The module on opioid crisis in the USA has enlightened me on the negative side effects of opioids in the community. It has proved that the medical fraternity has had a hand in the rise of drug and substance abuse and subsequently the rise of juvenile delinquent behavior. More importantly, I have discovered that the pharmaceutical industry is grossly responsible for the rising cases of prescription opioids addiction in the community. While introducing opioid pain relievers in the medical world, the Pharma reassured the prescribers that the drugs could not be addictive. This reassurance led to the widespread prescription of these drugs for treating different conditions.
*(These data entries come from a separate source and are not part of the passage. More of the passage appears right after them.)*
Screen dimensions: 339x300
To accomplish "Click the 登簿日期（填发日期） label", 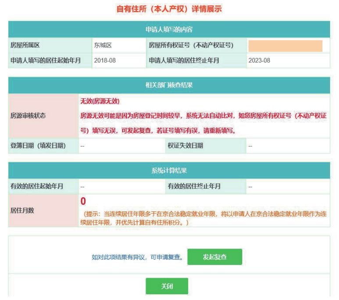I will tap(38, 146).
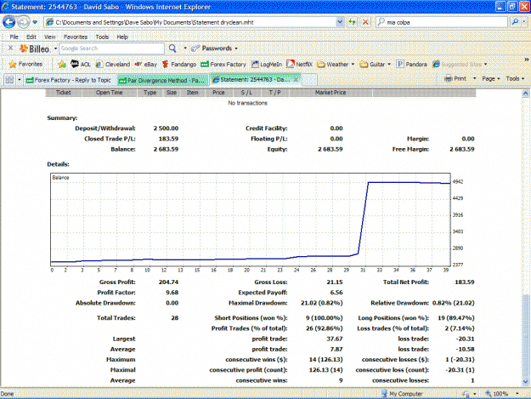Open the Page menu dropdown

(491, 78)
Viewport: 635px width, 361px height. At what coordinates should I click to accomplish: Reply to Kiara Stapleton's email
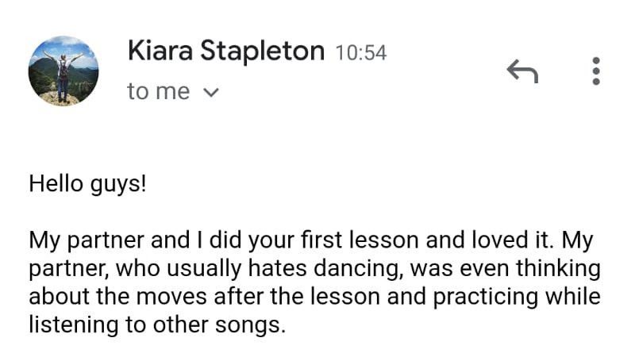522,72
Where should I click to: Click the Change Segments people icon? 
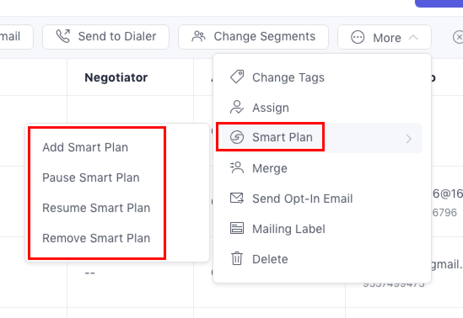(x=198, y=37)
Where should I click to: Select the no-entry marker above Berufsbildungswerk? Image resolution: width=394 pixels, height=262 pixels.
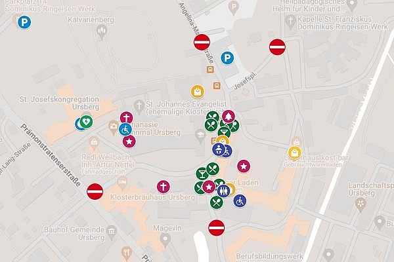click(217, 228)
Contrary to the expected outcome, many patients developed dependence and eventually became addicted and ended up abusing heroin (National Institute of Health, 2018).
I am surprised to discover that 80 percent of drug addicts who abuse heroin used prescription opioids first. Further, it is shocking to note that about 25 percent of patients prescribed opioids misuse them. Additionally, around 10 percent of these patients develop an opioid disorder that is usually irreversible (National Institute of Health, 2018).. The fact that the all these shortcomings have a medical background is disturbing. The very doctors and prescribers who were supposed to safeguard the health of the patients are in the frontline on exacerbating the rise of drug addiction in the country.
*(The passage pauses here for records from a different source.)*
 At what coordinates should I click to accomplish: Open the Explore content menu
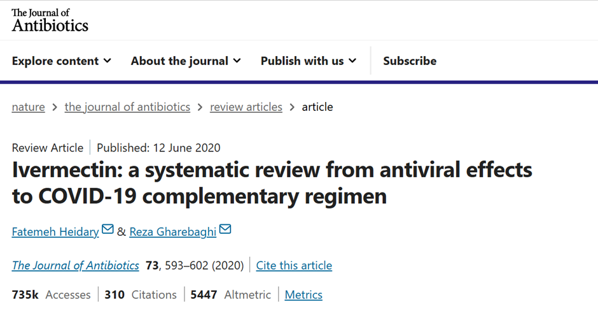[62, 61]
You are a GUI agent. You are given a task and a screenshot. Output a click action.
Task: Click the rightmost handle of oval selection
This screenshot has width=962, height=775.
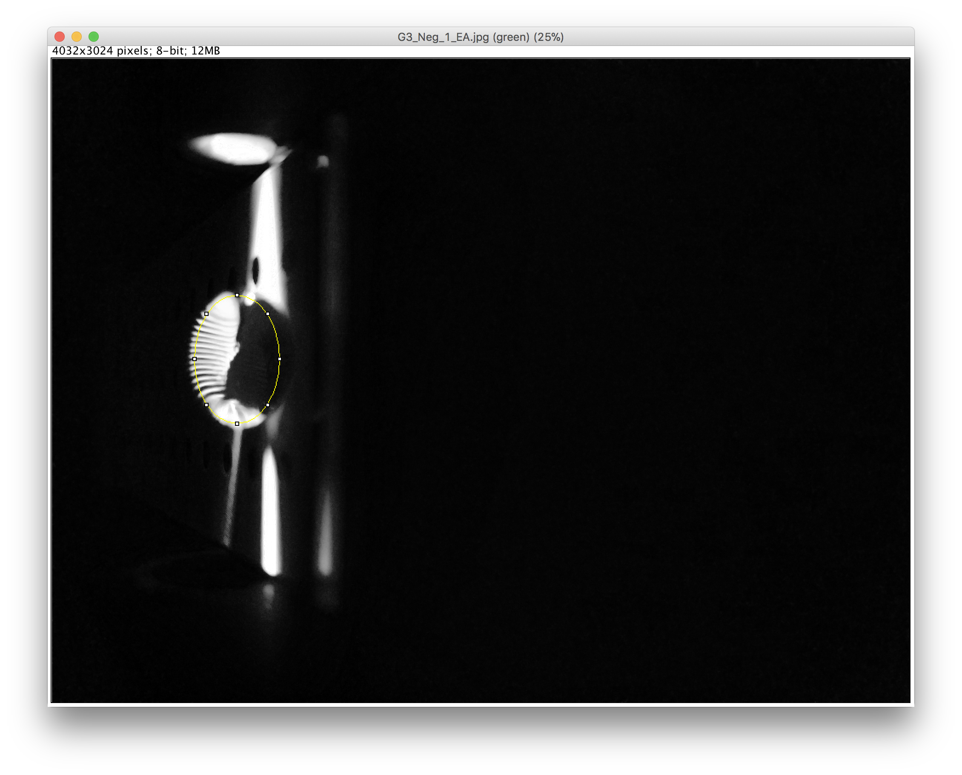(x=280, y=359)
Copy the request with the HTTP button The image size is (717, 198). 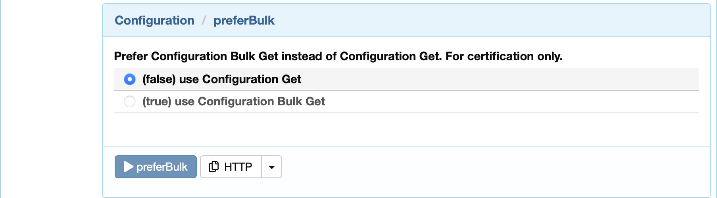click(x=231, y=167)
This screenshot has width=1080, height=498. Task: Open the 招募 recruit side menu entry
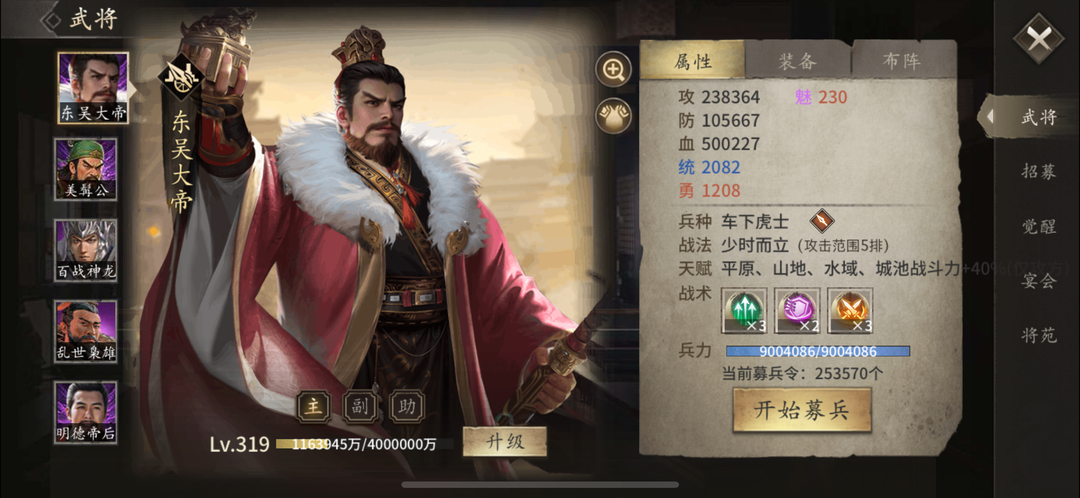pyautogui.click(x=1039, y=171)
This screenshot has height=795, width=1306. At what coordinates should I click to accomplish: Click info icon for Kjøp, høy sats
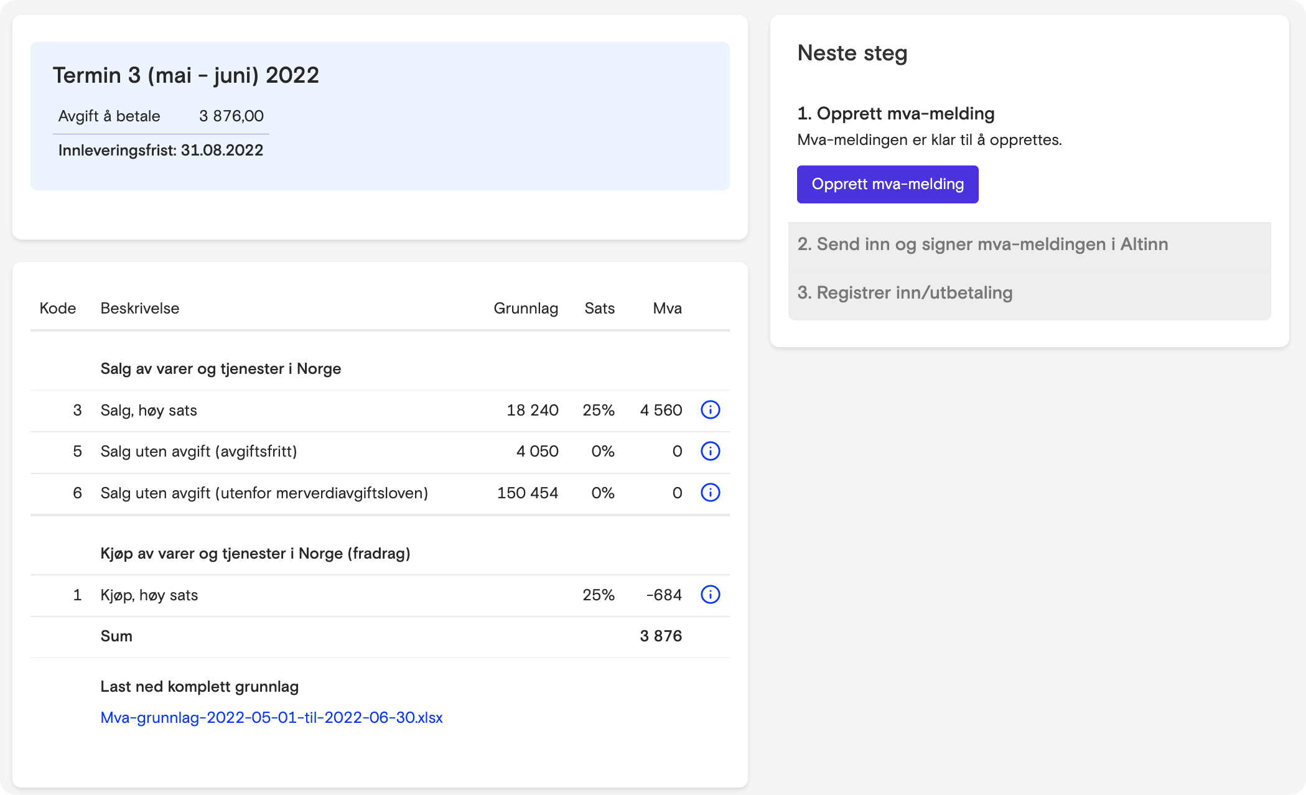tap(710, 595)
Nurses are fundamentally responsible for administering opioids to the patients. They also interact with patients who are hospitalized for opioid overdose. Nurses occupy the widest space in the patient management scope. In the hospital setup, they receive the patients in the outpatient department, take their vital signs, and document the findings. In other words, they are best positioned in identifying a patient with opioid overdose. When a patient complains of too much pain in the hospital bed, the nurse is at the discretion of administering an opioid pain reliever. Nurses, therefore, establish a continuous line of contact with the patients both in their home and in the hospital.
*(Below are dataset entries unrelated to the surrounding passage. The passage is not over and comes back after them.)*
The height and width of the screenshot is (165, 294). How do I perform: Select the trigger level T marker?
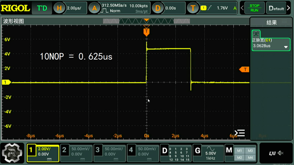(244, 69)
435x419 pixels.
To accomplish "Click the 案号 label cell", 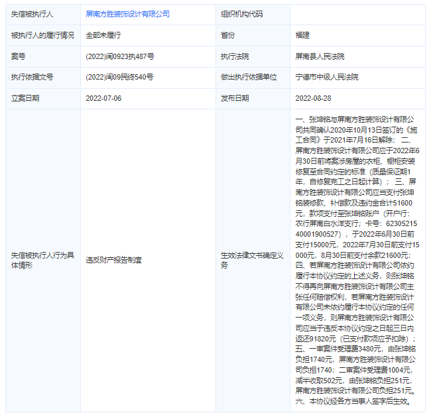I will (x=18, y=56).
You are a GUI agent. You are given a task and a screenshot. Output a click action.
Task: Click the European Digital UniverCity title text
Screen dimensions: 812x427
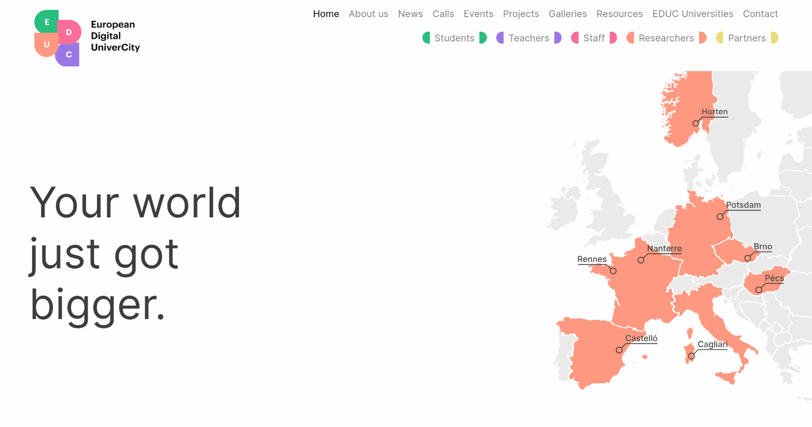(115, 36)

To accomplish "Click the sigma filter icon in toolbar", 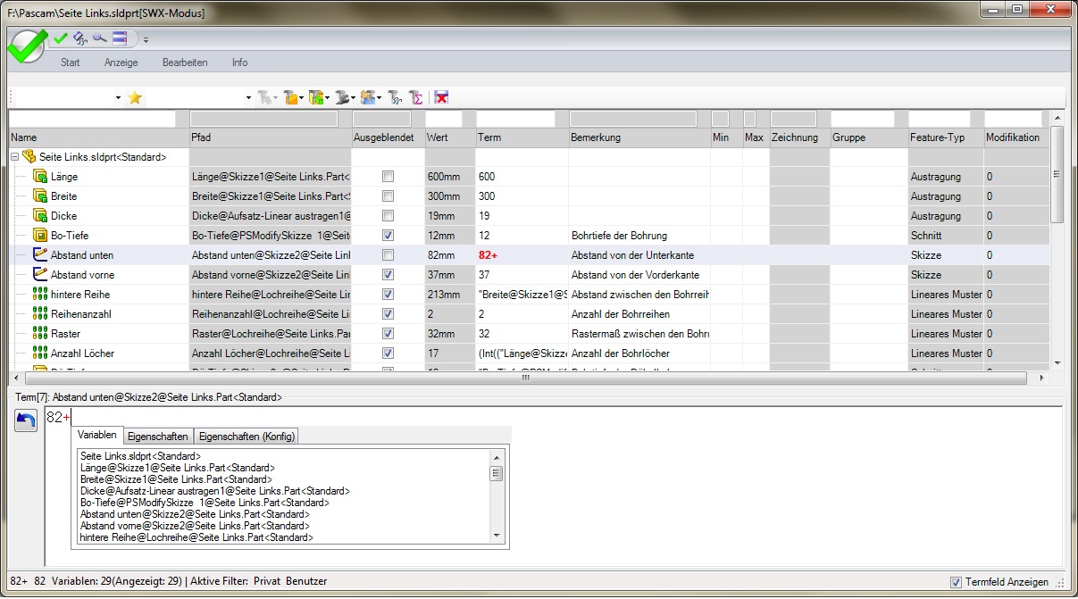I will (415, 98).
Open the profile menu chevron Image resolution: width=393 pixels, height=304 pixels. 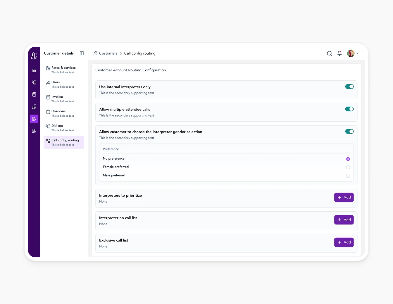pos(358,53)
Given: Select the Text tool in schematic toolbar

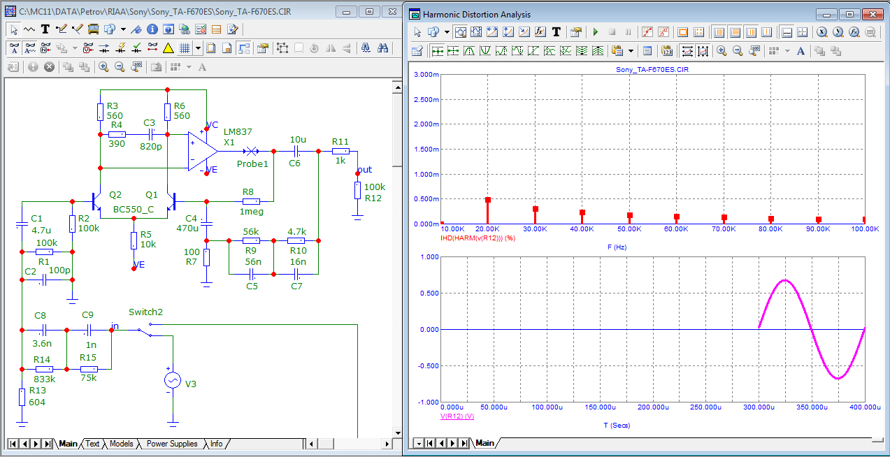Looking at the screenshot, I should (x=45, y=29).
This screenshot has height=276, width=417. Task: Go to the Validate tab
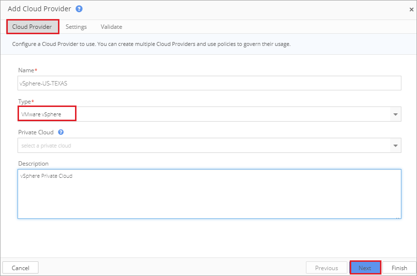(x=112, y=27)
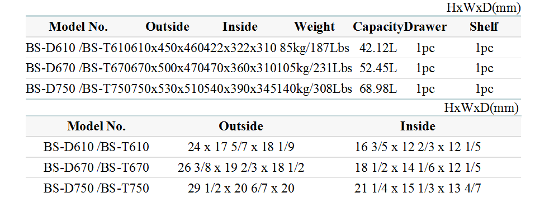The image size is (554, 216).
Task: Click the Shelf column header
Action: point(484,26)
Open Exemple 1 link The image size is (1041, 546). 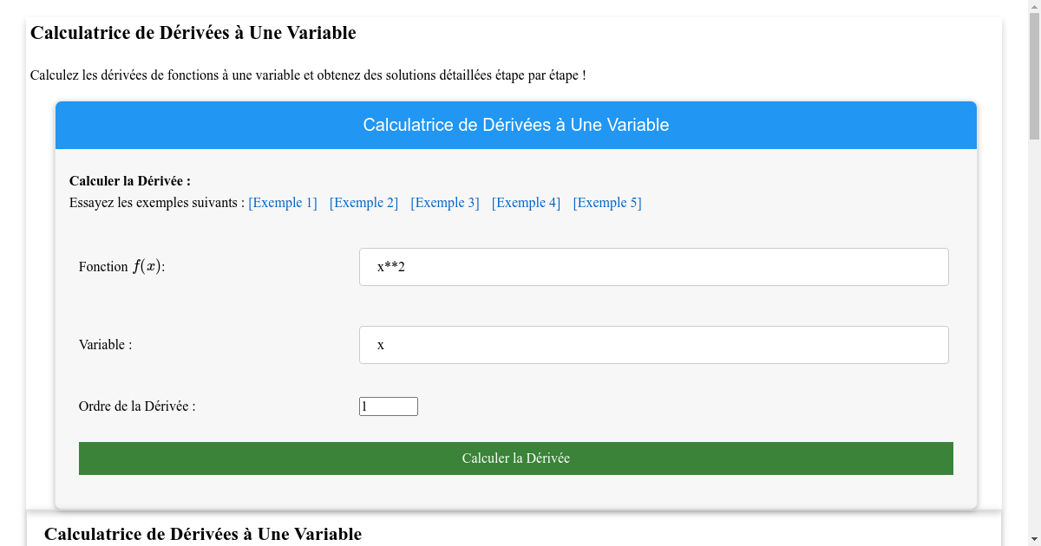[283, 202]
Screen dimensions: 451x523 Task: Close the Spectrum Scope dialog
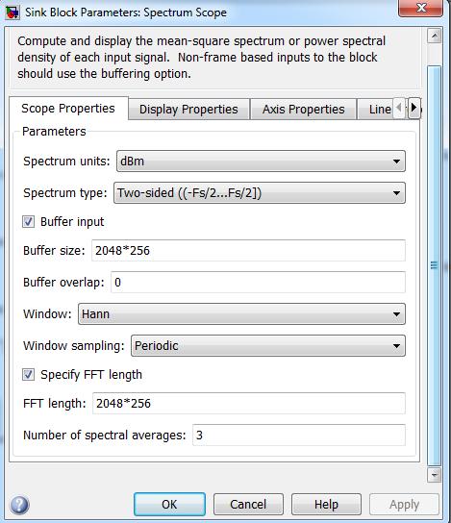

Science and technology come in handy in the management of opioid overdose. First, it helps establish blood levels of opioid analgesics and allows the doctors to institute measures to treat the patients. Besides analytical machines that perform opioid measurement in blood, research and development are important in managing pain with opioid alternatives. Finding the most appropriate opioid overdose antidote will also go a long way in mitigating the crisis (Volkow and Collins, 2017). Additionally, developing a national database of opioid circulation will help to prevent illicit sale of these drugs in the black market.
This information is an eye-opener for all healthcare professionals engaged in opioid administration. Personally, I have become aware of the harmful effects of uncontrolled administration of drugs to the patient. On the one hand, I have learned that it is advisable to prescribe other analgesic alternatives if they can alleviate pain from the patient. On the other hand, I have become keener in identifying patients who present in the outpatient department with signs of opioid overdose. Lastly, I am awake to the fact that patient follow-up is key to controlling drug abuse for discharged patients. In other words, the hospital should give regular appointments to the patients who are discharged with opioid prescription to monitor their progress. In this manner, the doctor can decide whether changing the drugs is necessary or not depending on the progress of the patient.
National Institute of Health (2018, March). "Opioid Overdose Crisis." Nih.Gov. retrieved https://www.drugabuse.gov/drugs-abuse/opioids/opioid-overdose-crisis on 21/6/2018
Volkow, N. D., & Collins, F. S. (2017). The Role of Science in Addressing the Opioid Crisis. New England Journal of Medicine, 377(4), 391-394.